CHAPITRE 1 - follia

FOLLIA

(folie)

Les discussions fusent dans le sous sol, les éclats de leurs rires gras donnent une migraine à Ydir. Ces messieurs de la Cupola l'agacent par leur prestance et l'air désinvolte qu'ils se donnent.

La porte s'ouvre à la volée. Immédiatement les chaises crissent sur le sol délabré, ils se lèvent tous pour accueillir les hommes se tenant dans l'encadrement de la porte. Le parrain attire toute l'attention sur lui, sa silhouette élancée et sa musculature saillante sont impressionnantes, c'était sans compter son regard polaire incisif n'inspirant que la terreur.

Anir Pellegrini.

Chaque politique connaît son nom dans la région. Les instances juridiques et les fonctionnaires craignent cet homme et son influence sur l'entièreté du territoire sicilien.

Une partie de leurs affaires est désormais implantée à New York depuis une dizaine d'années. Ydir sourit en pensant aux millions qu'ils se font sur le trafic dans la mégalopole américaine. Il n'y est jamais allé, il se promet de s'y rendre un jour après la fin de ses études.

Anir tient des dossiers dans le creux de son bras et il est suivi de près par Alejandro et Juliano.

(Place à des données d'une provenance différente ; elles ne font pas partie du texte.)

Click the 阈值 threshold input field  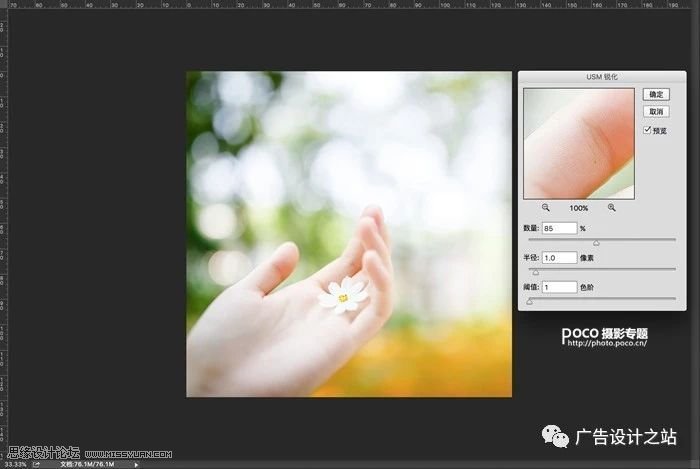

Leurs places se trouvent au fond de la table, ils s'y installent dans un silence solennel. Tous observent le parrain qui ouvre ses dossiers, tournant les pages d'un œil critique, sans quitter des yeux ses papiers, il demande simplement:

- Dario compte-t-il nous faire l'honneur de sa présence ou est-il en retard ?

Le silence ne répond pas à sa question. Ydir observe son père s'allumer une cigarette, signe de son agacement perpétuel pour ces réunions. Il ne relève pas l'absence de réponses et continue d'une voix calme :

- J'ai eu vent d'une dispute territoriale concernant la vente de cocaïna. Dois-je rappeler où nous ont mené les dernières tensions entre nos famiglies ?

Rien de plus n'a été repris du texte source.